Another writer who’s good on The Fall as musicians is Douglas Wolk – his review of their Peel Sessions box set is an excellent single-article history of the band’s development, making the argument that they were often at their best in the pressure-cooker environment of the BBC studios. Peel repeated a bunch of their sessions across two weeks in the summer of 1990, and I stayed in night after night to tape them. I don’t think any Fall recording on any format could be as berserk as the session version of “Container Drivers” that kicked off the C90.

Over the last decade or so there’s been renewed interest in Mark E Smith as a literary figure, though. The Quietus has an excellent long piece by Taylor Parkes discussing him as a crafter (and, crucially, performer) of short stories in song from “Spector vs Rector” on through most of the 1980s.

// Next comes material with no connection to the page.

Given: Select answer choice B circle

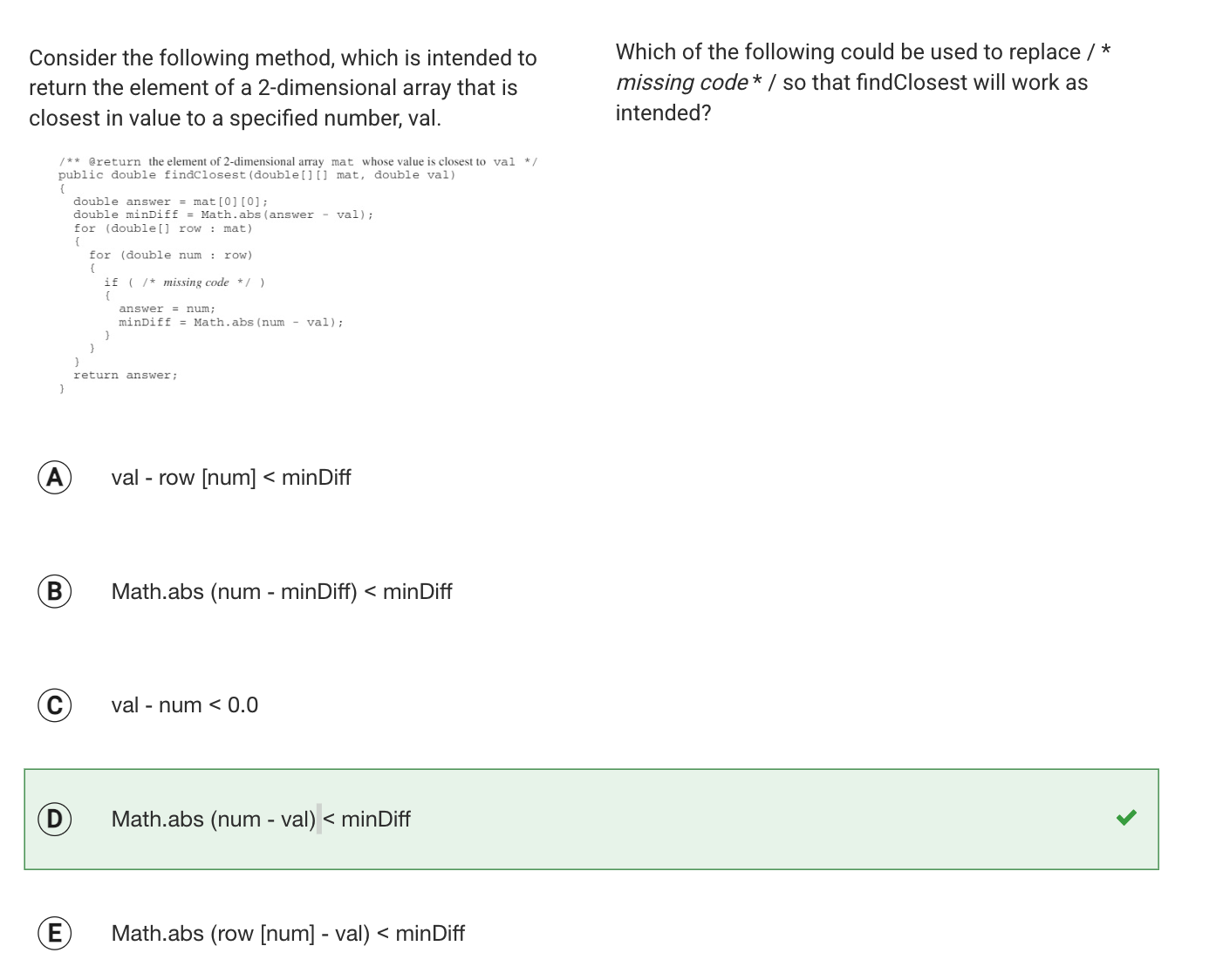Looking at the screenshot, I should 55,591.
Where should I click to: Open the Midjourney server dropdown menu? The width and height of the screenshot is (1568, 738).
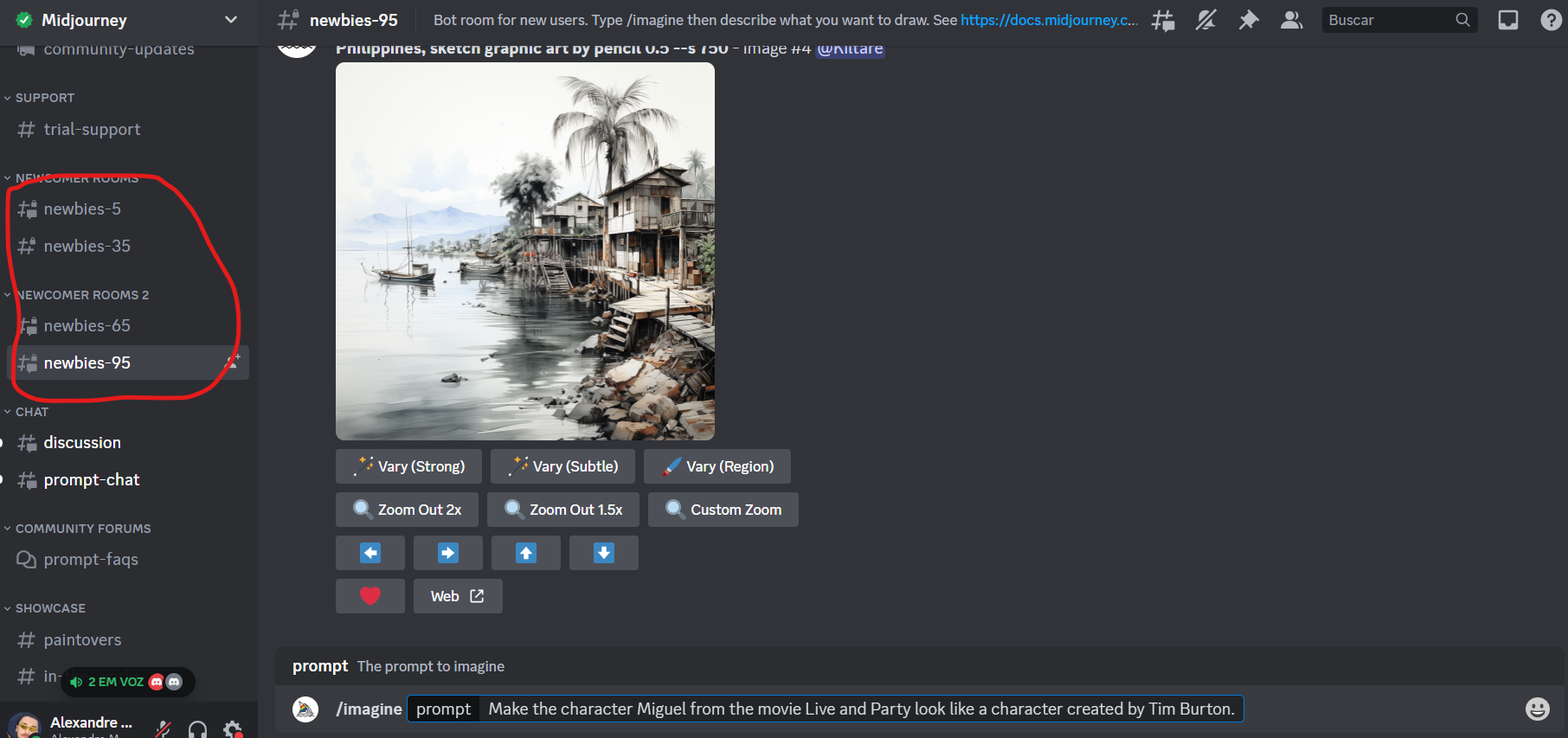pos(230,20)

And then there’s the critic I most think about when I think about recent interest in The Fall: the late Mark Fisher, aka K-Punk. Fisher is an interesting critic of The Fall because he was devoted to them but in one specific aspect – he’s quite caustic about Smith’s decline as a visionary writer (the element he loved) and reification as a national Northern treasure. It’s a reading that de-emphasises a lot – mostly the man’s identity as a working musician, a James Brown style bandleader/martinet/monster. And the fact that – granny-on-bongos jokes aside – The Fall were always a collaboration between Smith and specific sets of musicians (or dancers/artists/etc) with specific talents, something that comes out in Kat’s writing. I quit listening in 2000 or so but there are surely great pieces to be written about his late lyrical approach in this punishing, gigging context. This conversation on Smith, Brian Clough and management, from K-Punk’s blog, is an interesting angle.

But there’s much that’s truthful about Fisher’s position as well as harsh. First off, Smith really was a unique, visionary creator – there’s nothing in English pop remotely like, to take one example, “Wings”, the SF yarn Fisher talks about in this essay. And second, there was certainly a Cult of Mark E Smith, of the cartoon curmudgeon and bully, the straight-talking prole with the difficult band and the endless catalogue. He played up to it – crafted it, even – but like all cults I doubt it did him (or anyone) any good.